Aber diesmal kam mir der Weg viel kürzer vor. Ob das an unseren längeren Beinen lag? Am Rand der Lichtung machten wir eine Pause. Die Motorsägen waren doch sehr schwer. Mike schien weniger erschöpft wie ich. Aber schließlich arbeitete ich in einem Büro und er arbeitete, trotz seiner guten Position, auch körperlich.

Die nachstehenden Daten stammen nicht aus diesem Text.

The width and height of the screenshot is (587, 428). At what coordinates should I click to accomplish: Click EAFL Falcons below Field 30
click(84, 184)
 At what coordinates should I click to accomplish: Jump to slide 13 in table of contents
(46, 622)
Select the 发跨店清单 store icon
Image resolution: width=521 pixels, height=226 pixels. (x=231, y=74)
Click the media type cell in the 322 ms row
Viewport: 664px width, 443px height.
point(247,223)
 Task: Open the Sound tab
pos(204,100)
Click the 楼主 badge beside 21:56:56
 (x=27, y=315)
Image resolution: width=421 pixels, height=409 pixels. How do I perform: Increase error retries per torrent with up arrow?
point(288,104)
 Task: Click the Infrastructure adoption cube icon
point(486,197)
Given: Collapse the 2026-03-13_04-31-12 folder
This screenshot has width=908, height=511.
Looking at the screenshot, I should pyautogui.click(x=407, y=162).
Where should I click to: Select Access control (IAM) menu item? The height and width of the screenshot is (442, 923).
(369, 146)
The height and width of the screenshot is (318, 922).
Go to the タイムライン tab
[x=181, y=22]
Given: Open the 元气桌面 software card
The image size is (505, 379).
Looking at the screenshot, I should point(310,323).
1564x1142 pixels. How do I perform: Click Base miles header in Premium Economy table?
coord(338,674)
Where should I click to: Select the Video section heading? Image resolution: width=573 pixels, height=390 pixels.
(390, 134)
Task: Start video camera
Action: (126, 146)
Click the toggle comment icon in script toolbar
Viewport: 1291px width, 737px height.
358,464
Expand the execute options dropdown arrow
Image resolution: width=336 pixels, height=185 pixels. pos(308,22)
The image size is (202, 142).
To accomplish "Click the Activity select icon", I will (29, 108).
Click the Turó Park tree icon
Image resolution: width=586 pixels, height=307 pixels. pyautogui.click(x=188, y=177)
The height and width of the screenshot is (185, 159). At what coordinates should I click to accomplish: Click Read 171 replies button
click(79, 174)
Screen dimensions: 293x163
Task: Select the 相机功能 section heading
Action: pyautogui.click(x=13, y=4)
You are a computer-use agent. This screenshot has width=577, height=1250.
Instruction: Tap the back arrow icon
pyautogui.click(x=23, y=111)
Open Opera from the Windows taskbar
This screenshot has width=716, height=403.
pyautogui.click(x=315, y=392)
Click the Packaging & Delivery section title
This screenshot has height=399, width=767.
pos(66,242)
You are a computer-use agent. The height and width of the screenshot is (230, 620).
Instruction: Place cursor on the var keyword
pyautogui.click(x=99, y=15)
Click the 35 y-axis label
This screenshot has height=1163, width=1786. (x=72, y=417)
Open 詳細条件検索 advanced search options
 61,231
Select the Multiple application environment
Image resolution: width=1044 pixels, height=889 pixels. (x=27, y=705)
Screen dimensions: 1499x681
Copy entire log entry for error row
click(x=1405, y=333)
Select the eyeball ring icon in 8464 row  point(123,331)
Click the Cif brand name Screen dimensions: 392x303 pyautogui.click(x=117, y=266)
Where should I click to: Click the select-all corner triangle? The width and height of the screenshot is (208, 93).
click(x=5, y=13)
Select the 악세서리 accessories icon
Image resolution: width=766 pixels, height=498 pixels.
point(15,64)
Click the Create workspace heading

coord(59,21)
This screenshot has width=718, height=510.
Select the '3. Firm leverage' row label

Nach der kurzen Rast starteten wir die Motorsägen und machten uns an die Arbeit. Hatte der Baum gezittert? Das war bestimmt nur ein Windstoß. Es ging leichter als erwartet, der Baum war zum größten Teil hohl und bot keinen großen Widerstand.
Stolz, die Feen gerettet zu haben, kehrten wir ins Dorf zurück. Schon zwei Tage später kam ein Schwarm Feen in unser Dorf. Alle freuten sich über den Anblick.
Doch jetzt weis ich, dass wir einen großen Fehler gemacht haben. Die Feen vermehrten sich sehr schnell. Schon nach einer Woche waren die Schwärme im Dorf nicht mehr zu zählen. Dann geschah es: Wir hörten das Schmerzgeheul eines Hundes. Wenig später fanden wir ihn, bis auf die Knochen abgenagt. Jeder fragte sich, wie das passieren konnte. Dann wurde einer der Alten von den Feen angegriffen. Sie bissen ihn, rissen ihn Stücke aus Haut und Fleisch, sie fraßen ihn bei lebendigem Leib auf, und das mitten auf der Straße. Andere, die helfen wollten, wurden ebenfalls angegriffen.
Jetzt haben sich alle in die Häuser geflüchtet. Die Luft vor den Häusern scheint nur noch aus den kleinen Monstern zu bestehen.
Sie werfen sich immer wieder gegen die Fenster. Wie lange wird das Glas dem Dauerfeuer noch standhalten?
Ich sitze hier und schreibe diese Zeilen, obwohl ich nicht weis, ob sie jemals gelesen werden.